* Your instructions *
Which lines of the records below contain the word "bain"? Copy each of them out.

* Provided data *
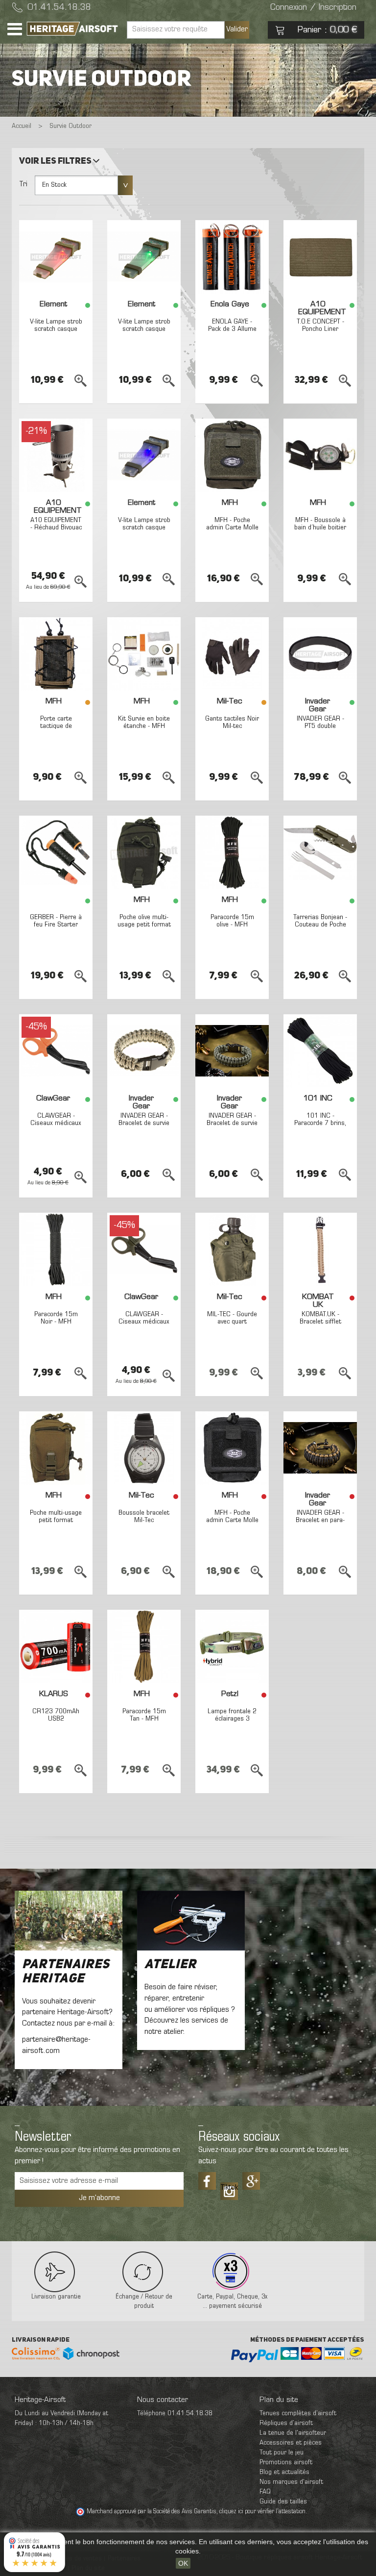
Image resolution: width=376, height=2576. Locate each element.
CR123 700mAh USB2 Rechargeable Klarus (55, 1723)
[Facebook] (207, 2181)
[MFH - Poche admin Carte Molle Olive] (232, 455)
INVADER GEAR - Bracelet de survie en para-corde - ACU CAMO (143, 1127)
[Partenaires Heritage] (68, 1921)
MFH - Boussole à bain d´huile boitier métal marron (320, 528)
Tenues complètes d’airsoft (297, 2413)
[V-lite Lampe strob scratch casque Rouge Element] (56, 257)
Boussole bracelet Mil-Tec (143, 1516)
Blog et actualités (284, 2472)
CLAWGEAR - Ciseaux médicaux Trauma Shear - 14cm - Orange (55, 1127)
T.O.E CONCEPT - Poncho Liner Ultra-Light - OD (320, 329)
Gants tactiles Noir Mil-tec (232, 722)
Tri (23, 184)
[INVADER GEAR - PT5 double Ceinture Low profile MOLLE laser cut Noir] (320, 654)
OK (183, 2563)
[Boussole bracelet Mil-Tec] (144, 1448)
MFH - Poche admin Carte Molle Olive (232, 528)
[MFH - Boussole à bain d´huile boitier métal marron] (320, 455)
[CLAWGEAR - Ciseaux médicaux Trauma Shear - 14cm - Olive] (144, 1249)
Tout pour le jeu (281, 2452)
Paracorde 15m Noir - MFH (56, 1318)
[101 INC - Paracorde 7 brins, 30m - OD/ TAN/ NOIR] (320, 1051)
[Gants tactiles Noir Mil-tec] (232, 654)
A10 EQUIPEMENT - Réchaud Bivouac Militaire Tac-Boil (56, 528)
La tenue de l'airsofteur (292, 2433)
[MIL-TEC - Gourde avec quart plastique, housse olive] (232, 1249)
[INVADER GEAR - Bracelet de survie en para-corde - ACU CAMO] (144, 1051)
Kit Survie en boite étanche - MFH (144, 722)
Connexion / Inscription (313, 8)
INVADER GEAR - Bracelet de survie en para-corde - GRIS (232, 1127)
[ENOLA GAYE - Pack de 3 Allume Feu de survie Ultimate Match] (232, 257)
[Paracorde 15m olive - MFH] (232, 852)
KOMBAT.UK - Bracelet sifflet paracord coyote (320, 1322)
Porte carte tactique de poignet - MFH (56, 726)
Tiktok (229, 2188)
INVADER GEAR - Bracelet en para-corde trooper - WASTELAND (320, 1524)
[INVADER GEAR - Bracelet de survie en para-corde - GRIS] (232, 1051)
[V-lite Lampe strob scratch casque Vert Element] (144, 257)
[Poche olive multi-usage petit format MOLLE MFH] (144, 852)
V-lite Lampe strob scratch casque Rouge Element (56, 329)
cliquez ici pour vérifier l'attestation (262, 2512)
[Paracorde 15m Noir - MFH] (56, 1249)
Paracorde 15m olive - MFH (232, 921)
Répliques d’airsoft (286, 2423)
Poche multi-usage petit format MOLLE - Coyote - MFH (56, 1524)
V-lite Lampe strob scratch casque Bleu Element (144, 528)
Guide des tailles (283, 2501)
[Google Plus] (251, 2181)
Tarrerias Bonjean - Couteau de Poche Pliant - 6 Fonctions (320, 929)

* Task output *
MFH - Boussole à bain d´huile boitier métal marron (320, 528)
[MFH - Boussole à bain d´huile boitier métal marron] (320, 455)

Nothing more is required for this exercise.